= What you should do =
Beneath this instruction is a block of data; output from it exactly the lines that run from the one containing "Play the 央视新闻" through the one containing "Expand the truncated", inclusive.
START Material for this exercise
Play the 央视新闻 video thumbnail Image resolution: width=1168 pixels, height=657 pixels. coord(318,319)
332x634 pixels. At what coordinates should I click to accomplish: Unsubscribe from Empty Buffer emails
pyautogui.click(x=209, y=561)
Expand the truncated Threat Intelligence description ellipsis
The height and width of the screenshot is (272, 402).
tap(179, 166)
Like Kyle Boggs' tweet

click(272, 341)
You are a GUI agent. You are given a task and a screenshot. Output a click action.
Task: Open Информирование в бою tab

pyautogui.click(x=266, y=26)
END Material for this exercise
START Material for this exercise
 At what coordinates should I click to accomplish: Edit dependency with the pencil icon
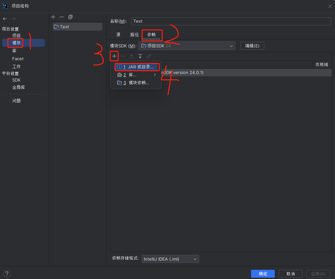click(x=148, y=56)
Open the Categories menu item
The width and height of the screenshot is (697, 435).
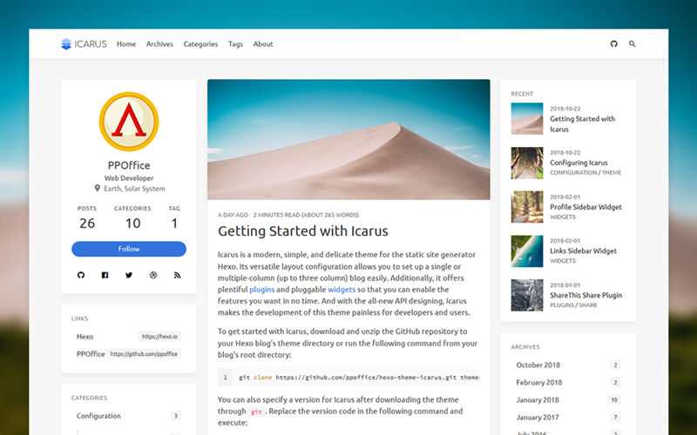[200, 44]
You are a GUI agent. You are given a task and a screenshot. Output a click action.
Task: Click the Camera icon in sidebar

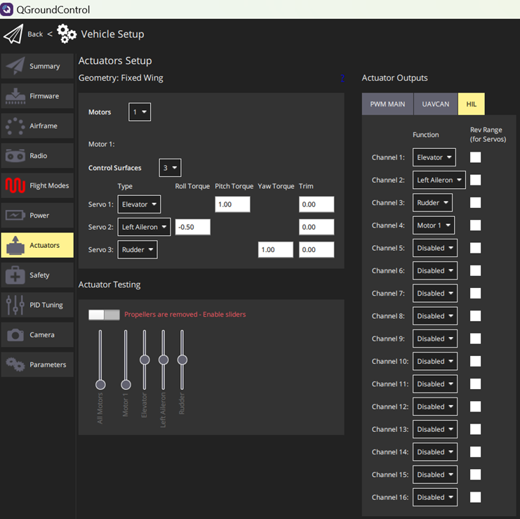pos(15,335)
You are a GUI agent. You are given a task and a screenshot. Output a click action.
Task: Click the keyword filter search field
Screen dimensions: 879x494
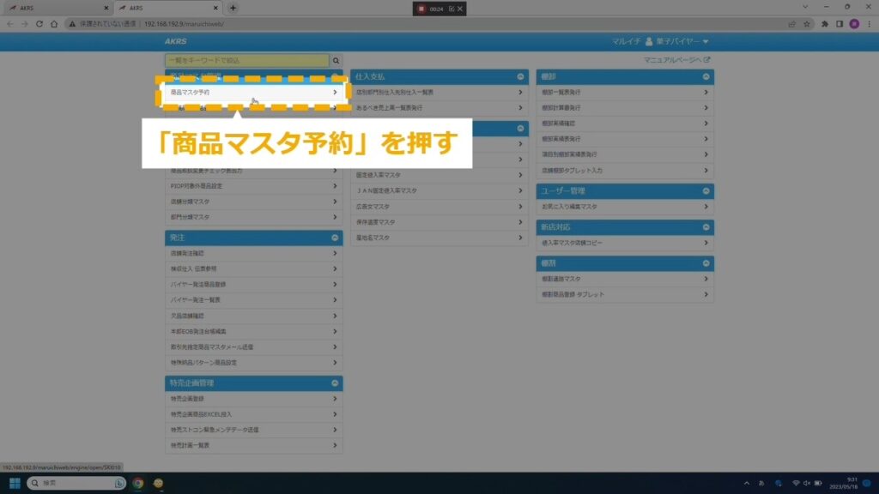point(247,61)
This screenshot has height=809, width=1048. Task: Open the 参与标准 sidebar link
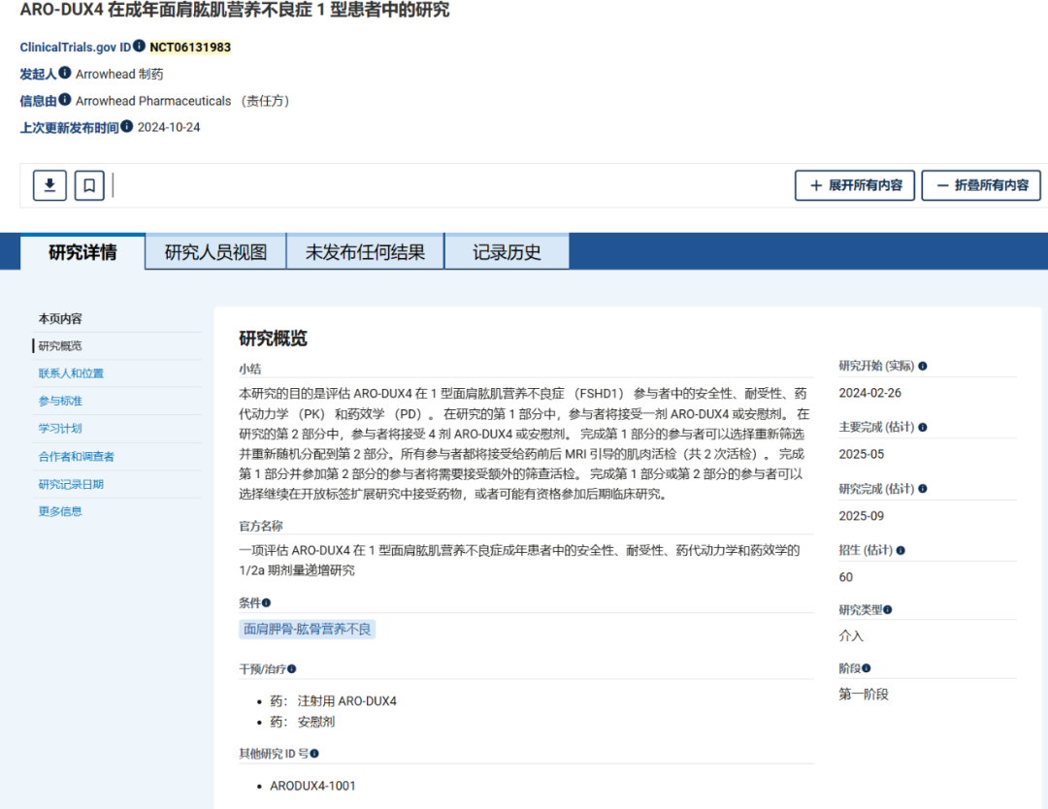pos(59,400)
END Material for this exercise
= Response =
Play the 央视新闻 video thumbnail Image resolution: width=1168 pixels, height=657 pixels. coord(318,319)
332x634 pixels. At what coordinates should I click to accomplish: Unsubscribe from Empty Buffer emails
pyautogui.click(x=209, y=561)
Expand the truncated Threat Intelligence description ellipsis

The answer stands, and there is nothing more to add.